[Document passage]
====

I feel like this kind of "research" is the bulk of neuroscience papers that I
see these days. Or they're at least the ones that get shared the most because
they claim to explain things that haven't been explained yet.

------
bobbiechen
Levitin also points out in "This Is Your Brain on Music" that

 _Only relatively recently in our culture [...] did a distinction arise that
cut society in two, forming separate classes of music performers and music
listeners. Throughout most of the world and for most of human history, music
making was as natural an activity as breathing and walking, and everyone
participated.

[...]

A couple of generations ago, before television, many families would sit around
and play music together for entertainment. Nowadays there is a great emphasis
on technique and skill, and whether a musician is "good enough" to play for
others. Music making has become a somewhat reserved activity in our culture,
and the rest of us listen._

I didn't really realize this until reading this passage. I am lucky enough to
have learned piano at an early age, and have picked up other instruments along
the way. Even so, I was hesitant to sing around others until I took a leap and
joined a choir in college, and got in enough practice to gain the confidence
to sing more.

====

[Supplied data]
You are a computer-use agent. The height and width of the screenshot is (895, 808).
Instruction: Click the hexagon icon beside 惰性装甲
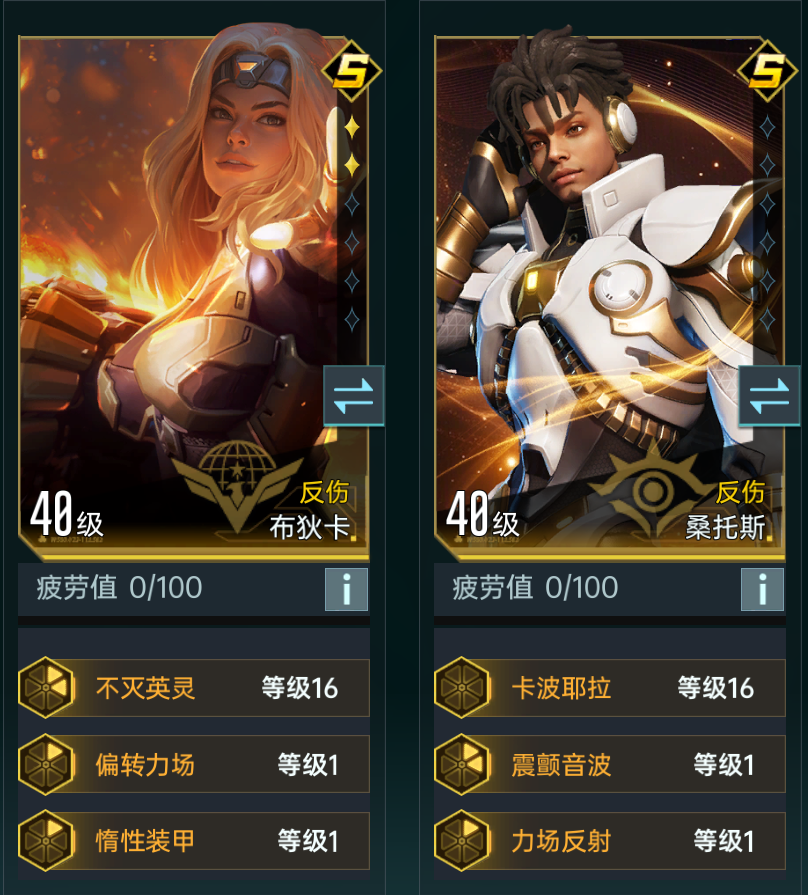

====

[Written request] Copy the music discussion from "A couple of" to "to sing more.", changing "piano" to "violin".

[Task result]
A couple of generations ago, before television, many families would sit around
and play music together for entertainment. Nowadays there is a great emphasis
on technique and skill, and whether a musician is "good enough" to play for
others. Music making has become a somewhat reserved activity in our culture,
and the rest of us listen._

I didn't really realize this until reading this passage. I am lucky enough to
have learned violin at an early age, and have picked up other instruments along
the way. Even so, I was hesitant to sing around others until I took a leap and
joined a choir in college, and got in enough practice to gain the confidence
to sing more.